OCC guidance mandates the sponsor bank performs this reconciliation itself. Trusting middleware's ledger alone is not allowed — the core lesson from Synapse.

14. KYC, AML, OFAC Compliance Automation

BaaS compliance burden is heavy. Every user must pass the following checks.

KYC (Know Your Customer): ID, SSN, address, DOB verification.
OFAC sanctions screening: US Treasury SDN List matching.
PEP (Politically Exposed Person) screening: politically exposed individuals.
Adverse media screening: negative media exposure.
CIP (Customer Identification Program): BSA requirement.

A separate market has formed around automation vendors.

Persona, Sumsub, Alloy: KYC + sanctions.
ComplyAdvantage, Refinitiv: sanctions + adverse media.
Socure: ID verification + fraud.
Plaid Identity Verification: KYC integration.

BaaS middleware typically integrates 1-3 of these vendors and exposes them as a single API to fintech clients.

Transaction monitoring is also mandatory. An AML rules engine detects transaction patterns (e.g., structuring, layering) and files SAR (Suspicious Activity Report) on suspicious activity. SARs are reported to FinCEN (US Financial Crimes Enforcement Network).

15. Korea BaaS — Finnq, Toss, Kakaobank

Korean BaaS evolved on a different path from the US and Europe. With MyData and Open Banking starting in 2019, bank APIs became externally accessible, and that flow led into BaaS.

Finnq — Founded in 2016 by SK Telecom and KEB Hana Bank as a joint venture. Originally a PFM (Personal Finance Management) app on MyData, opened BaaS APIs to external fintechs from 2023. Telco-bundled products are its differentiator.
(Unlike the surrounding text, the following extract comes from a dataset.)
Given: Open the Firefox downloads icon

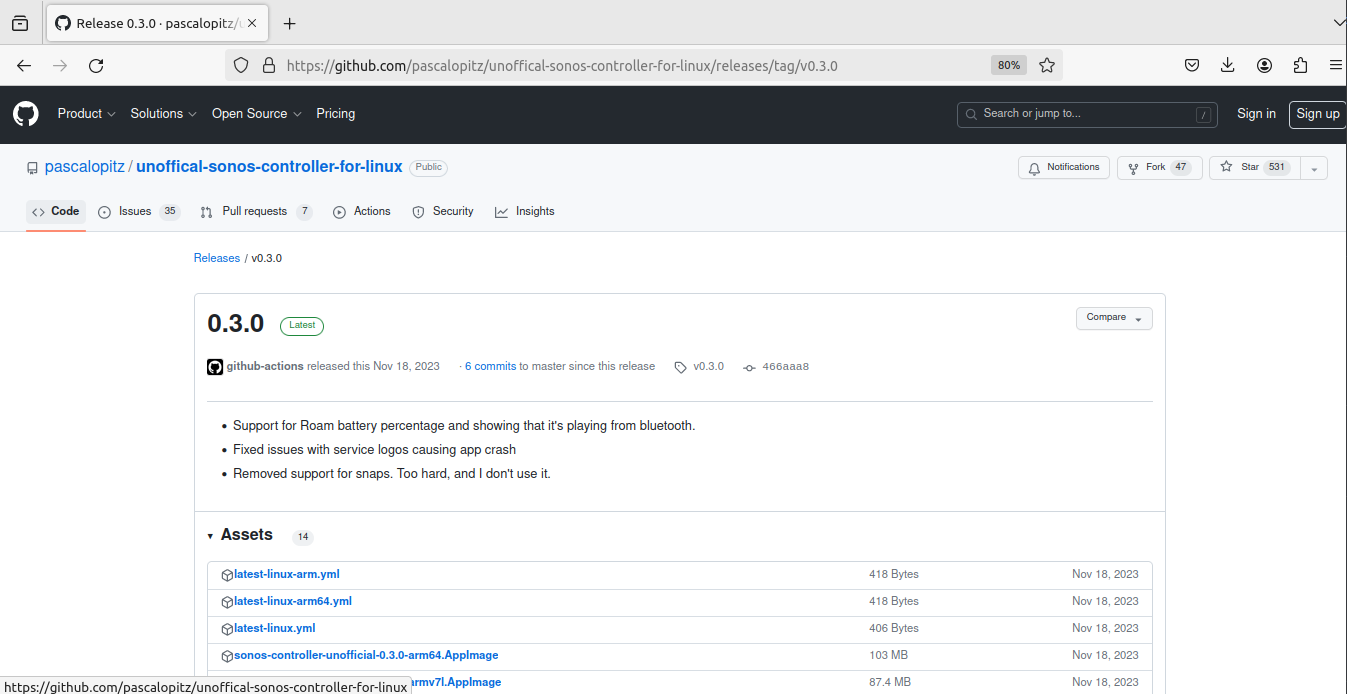Looking at the screenshot, I should [x=1228, y=64].
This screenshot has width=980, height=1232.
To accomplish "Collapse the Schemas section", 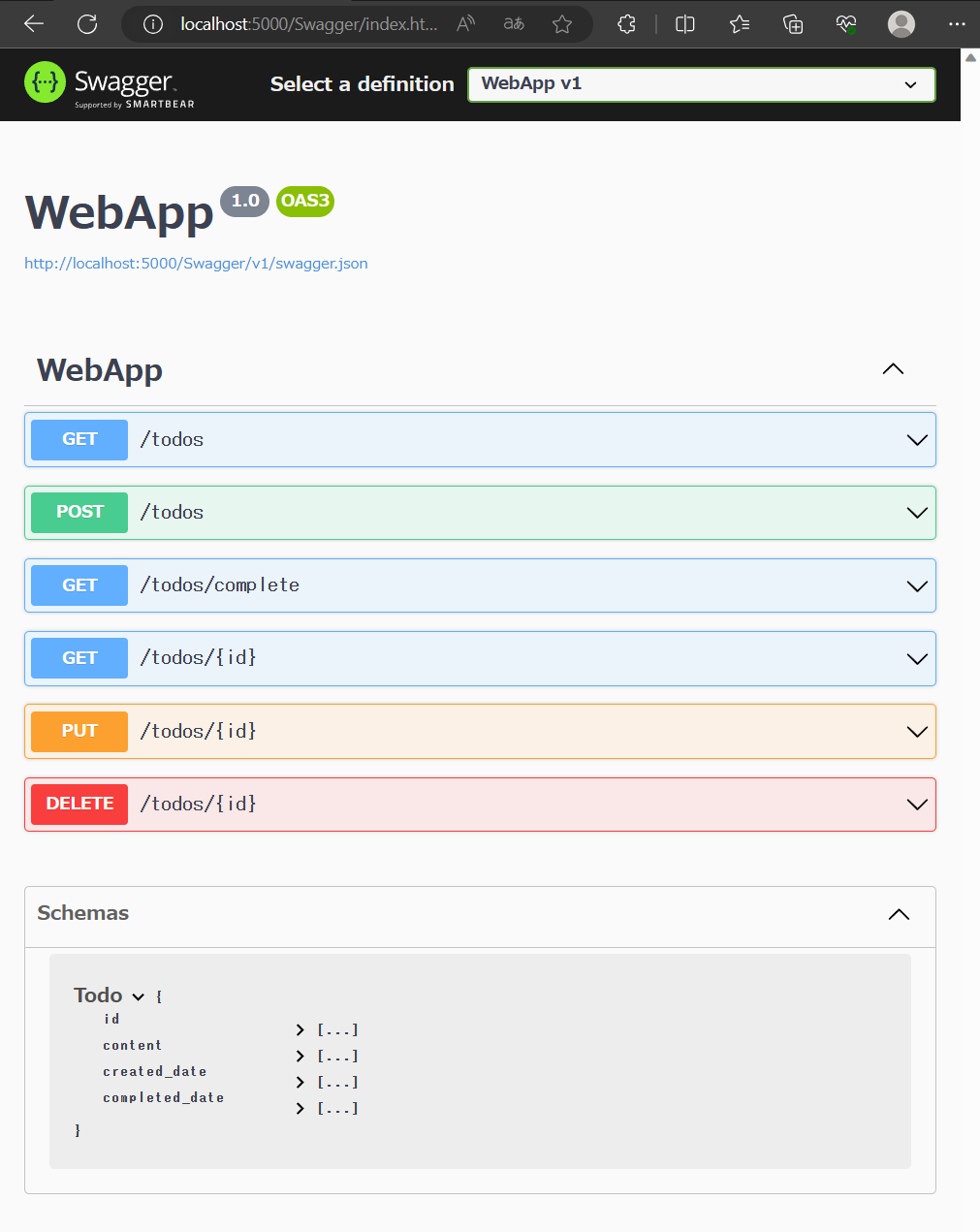I will click(899, 914).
Toss — Founded in 2014 by Viva Republica. Toss Bank is a separate internet-only bank, and some of Toss's APIs are exposed to external fintechs. With massive in-house infrastructure, Toss uses BaaS more internally than as a provider.

Kakaobank — Internet-only bank since 2017. In addition to Open Banking, it exposes 50+ proprietary APIs to external partners — FX, deposits, transfers, cards.

# Kakaobank Open API example — transfer API (conceptual cURL; actual endpoints may differ)
curl -X POST https://openapi.kakaobank.com/v2/transfer \
  -H "Authorization: Bearer $ACCESS_TOKEN" \
  -H "Content-Type: application/json" \
  -d '{
        "fromAccount": "3333-01-1234567",
        "toBank": "088",
        "toAccount": "110-1234-5678",
        "amount": 100000,
        "memo": "monthly transfer"
      }'

Korea's distinctive feature is the existence of internet-only banks. Kakaobank, K Bank, and Toss Bank hold their own banking licenses, lowering sponsor bank dependence. The US BaaS middleware market is triggered by sponsor bank scarcity, while in Korea fintechs can take the path of becoming banks themselves.

Key regulators: Financial Services Commission, FSS (Financial Supervisory Service), and KFTC (Korea Financial Telecommunications and Clearings Institute). Since MyData (2022), consent-based data sharing has become the standard.

16. Japan BaaS — GMO Aozora, BANKING.JP, Sumishin SBI, J-coin

Japan is conservative but BaaS is accelerating. Key players:

GMO Aozora Net Bank (GMO Aozora Net Bank) — Founded 2018 as a joint venture of GMO Internet Group and Aozora Bank. A leading internet bank in BaaS. The subsidiary BANKING.JP exposes APIs to external fintechs.

BANKING.JP — GMO Aozora's BaaS brand. Accounts, transfers, and cards via API. Virtual account (furikomi-only account) API is its strength. Optimized for Japan's payment custom of furikomi (bank transfer).

Sumishin SBI Net Bank — Operates BaaS under the NEOBANK brand. Backs external brands like JAL Pay, Yamada NEOBANK, T NEOBANK.

J-coin Pay — Mizuho Bank-led QR payment. External fintechs can embed J-coin to process payments.

Setou Bank Embedded — Often cited as a hypothetical example, but symbolic of regional Japanese banks venturing into embedded finance.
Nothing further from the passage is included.